In the five-lncRNA suvival prediction model, the high expression level of lncRNA MORF4L2-AS1, AC007179.1 and RP4-735C1.6 were associated with short survival (Cox coefficient > 0), indicating these three lncRNAs were risk lncRNAs for ESCC patients. The high expression of RP13-30A9.2 and RP11-488I20.9 were associated with long survival (Cox coefficient < 0), suggesting the two lncRNAs were protective lncRNAs for ESCC. The significant correlation of the five lncRNAs with ESCC prognosis was found in two data sets, emphasizing the important clinical research value of the five prognostic lncRNAs in ESCC. However, the function of prognostic lncRNAs in ESCC have not been reported so far and biological roles of the five lncRNAs in ESCC progression should be investigated in further experimental studies.

TNM stage is a commonly used tumor classification standard in clinical practice and a recognized prognostic marker [32, 33]. However, TNM stage remains flawed in prognostic assessment.
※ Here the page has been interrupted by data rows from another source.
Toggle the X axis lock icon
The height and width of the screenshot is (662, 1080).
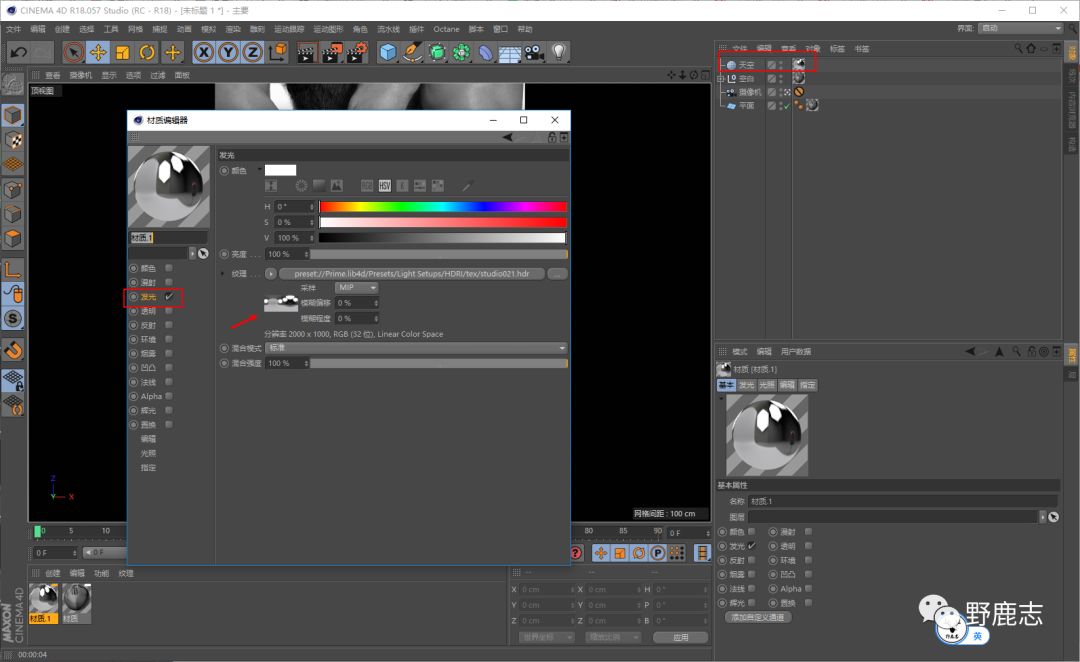point(204,52)
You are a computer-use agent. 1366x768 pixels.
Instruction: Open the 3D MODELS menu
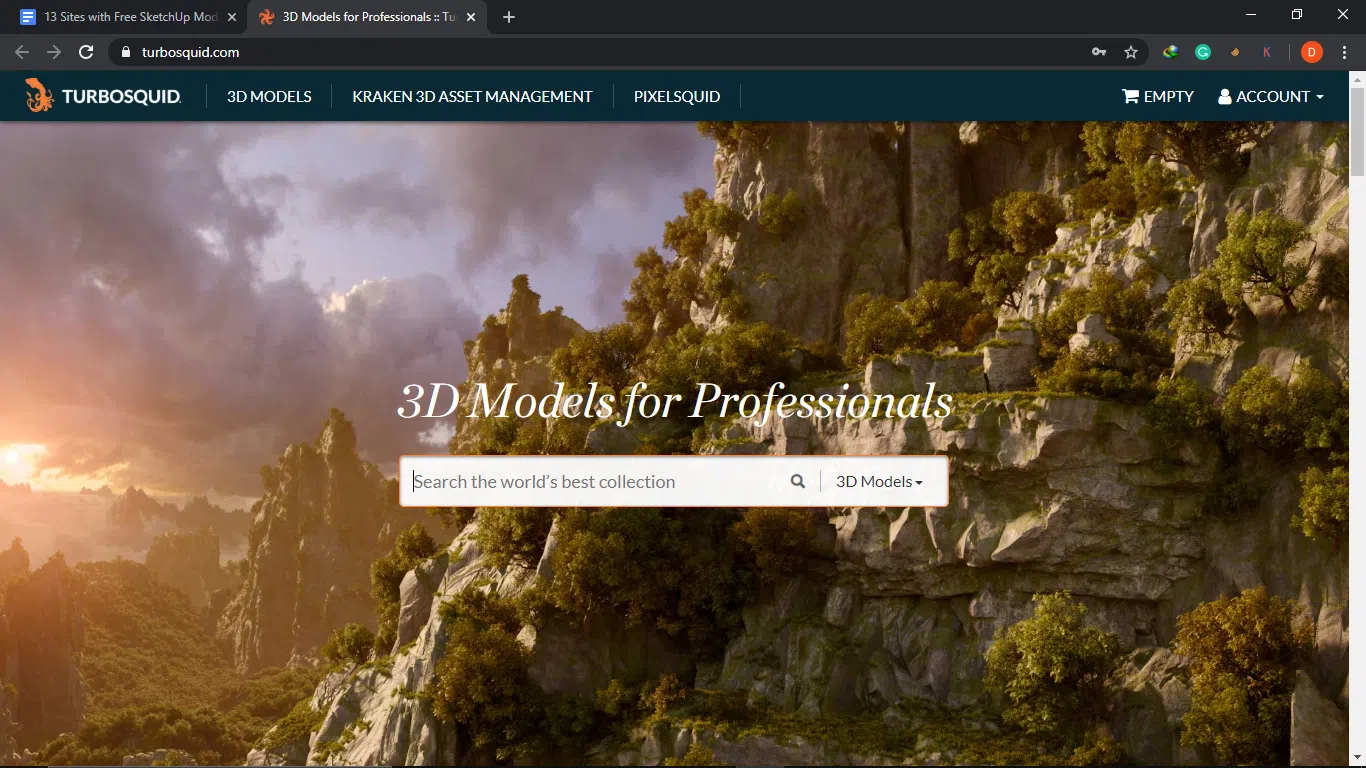(x=269, y=96)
We found that the prognostic predictive power of signature is better than TNM stage, suggesting that the strong prognostic ability of the five-lncRNA signature. Consistent with some scholars’ results that combined TNM classification with molecular marker can predict outcome of ESCC patients more accurately [34], we found the prognostic prediction of the combination of signature with TNM stage was the best, indicating the signature combined with TNM stageg is useful for prognosis evaluation.

Conclusion

We identified a prognostic five-lncRNA signature from a large cohort of ESCC patients. The signature could predict the survival of patients with ESCC based on lncRNA expression profile and have strong clinical value.